Moderna follows Pfizer, seeks FDA consent for vaccine
Biotech company Moderna was to apply Monday for an emergency use authorization from the U.S. Food and Drug Administration after receiving more good news about the safety and effectiveness of its candidate COVID-19 vaccine.
Moderna is the second vaccine maker to request authorization from the federal government after similarly positive results for Pfizer and its German collaborator Biontech’s candidate vaccine.
Moderna said its latest findings showed that of 196 people in the clinical trial who caught COVID-19, 185 had received the placebo, while only 11 received the active vaccine. That’s an effectiveness rate above 94%.
Of the 30 participants who suffered severe disease, all were in the placebo group, which suggests the vaccine prevents mild and serious disease. One
placebo recipient died.
Effectiveness was consistent across age groups, race and ethnicity. The 196 participants with cases of COVID-19 included 33 adults over 65 and 42 who identified as Hispanic, Black, Asian American or multiracial.
The Moderna vaccine, called MRNA-1273, also has been shown to be safe, with no new safety concerns identified. It caused side effects in the majority of recipients, usually fever and aches lasting a day or two.
Moderna said it expects the FDA’S advisory committee to discuss MRNA-1273 on Dec. 17, a week after it meets to discuss Pfizer’s vaccine, and authorization is expected to come a few days after each meeting.

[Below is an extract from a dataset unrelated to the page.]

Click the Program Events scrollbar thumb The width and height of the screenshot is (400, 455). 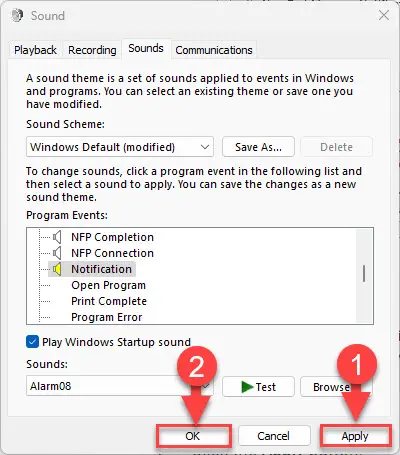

“These results are stunning,” said Dr. Robert Wachter, chairman of the department of medicine at the University of California-san Francisco, adding that he is particularly impressed by the vaccine’s success in preventing serious disease. “This is a remarkably effective vaccine and, with results like that, a game-changer.”
Moncef Slaoui, who co-leads the government’s Operation Warp Speed, which has overseen the development of Moderna’s vaccine and helped finance production of Pfizer’s, also is impressed with the results and the novel MRNA technology behind both.
“I think the Moderna data continue to support how exceptionally effective MRNA vaccines are,” he said. He also touted the effectiveness against severe disease, “and also 87% protection in subjects above the age of 65, the most impacted group in our population.”
Dr. Peter Hotez, a pediatrician and co-director of the Texas Children’s Hospital Center for Vaccine Development, called the news “really impressive, with the caveat that it’s a company press release.”
Hotez said the vaccine provided so much protection against serious illness that it may be unethical to continue allowing participants in other clinical trials to receive a placebo.
Dr. Stephen Hoge, Moderna president, emphasized the success of his company’s vaccine and how quickly scientists were able to develop it.
“Everything on this has gone faster than expected,” he said. “The data is truly exciting.”
Hoge said the company filed for FDA authorization now, he said, because “there’s nothing more we would do. ... We passed the baton.”
The trial has been the same size and scope as with any vaccine. The only reason the company is requesting an emergency authorization instead of full FDA approval is because no one wants to wait a year or two to see how long the vaccine remains protective. Long-term effectiveness will be determined later, and people will receive booster shots if needed. “These vaccines have developed tremendous amounts of data,” Hoge said. “The Phase 3 ones – ourselves and Pfizer – have been conducted to the gold standard. Hopefully, people have confidence” in them.
The pressure is now on, Hoge said, to produce the promised number of vaccine doses: 20 million in the next month and at least 80 million more next year for the U.S. The company started producing vaccine at its plant and will ramp up production in the next month with help from contract manufacturer Lonza Biologics.
To win FDA authorization, companies have to show three things: their vaccine is safe, it’s more than 50% effective, and it can be produced reliably and safely.
Moderna, whose vaccine was developed in collaboration with government scientists, and Pfizer/biontech met the requirements.
To prove safety, the companies had wait until two months after half of their trial participants had received the candidate vaccine.
A bad reaction to a vaccine is likely to occur within six weeks of vaccination. Both companies reached that mark without seeing any major or life-threatening problems among trial participants.
Most volunteers suffered temporary side effects, including muscle aches, headaches and fatigue for a day or two after vaccination. Side effects were generally worse after the second dose of the two-dose regimen.
Pfizer/biontech showed earlier this month that its candidate vaccine, BNT162B2, was 95% effective and submitted a request for FDA authorization Nov. 20.
Moderna released interim effectiveness results this month showing equal effectiveness: Of 95 trial participants diagnosed with COVID-19, 90 had received a placebo.
There was concern this fall that the companies or the government would try to shorten vaccine development by relying on interim effectiveness results. But because so many people are contracting COVID-19, it took only a little more than a week for an additional 95 people in Moderna’s trial to catch the virus.
Vaccine makers determine effectiveness by comparing the number of trial participants who come down with the disease at least two weeks after the second dose of either the vaccine or the placebo.
Statistically, once more than about 150 illnesses have been recorded, the effectiveness seen in those cases is likely to hold true for the larger population.